REQUIRED WORK:
Every line below that holds the string "computer" must be copied.

DATA SHOWN:
#####
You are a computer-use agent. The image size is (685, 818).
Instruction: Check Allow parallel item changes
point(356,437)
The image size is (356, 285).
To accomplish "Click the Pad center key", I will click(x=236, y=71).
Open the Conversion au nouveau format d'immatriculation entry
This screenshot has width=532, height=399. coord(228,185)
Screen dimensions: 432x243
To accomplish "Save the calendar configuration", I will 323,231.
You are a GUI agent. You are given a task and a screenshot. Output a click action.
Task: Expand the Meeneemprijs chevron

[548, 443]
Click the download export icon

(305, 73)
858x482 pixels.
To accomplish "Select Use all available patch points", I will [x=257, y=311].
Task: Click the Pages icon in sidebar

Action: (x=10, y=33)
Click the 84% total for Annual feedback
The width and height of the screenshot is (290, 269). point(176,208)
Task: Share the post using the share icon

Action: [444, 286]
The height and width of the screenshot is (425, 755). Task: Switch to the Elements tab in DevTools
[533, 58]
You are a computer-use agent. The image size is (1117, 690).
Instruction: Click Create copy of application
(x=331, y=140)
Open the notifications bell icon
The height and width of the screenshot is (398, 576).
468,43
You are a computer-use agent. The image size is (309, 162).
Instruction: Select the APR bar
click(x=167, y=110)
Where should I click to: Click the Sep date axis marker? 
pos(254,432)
#####
ANSWER:
You are a computer-use agent. The image size is (685, 818).
You are a computer-use agent. The image size is (1117, 690).
You are a computer-use agent. The image size is (309, 162).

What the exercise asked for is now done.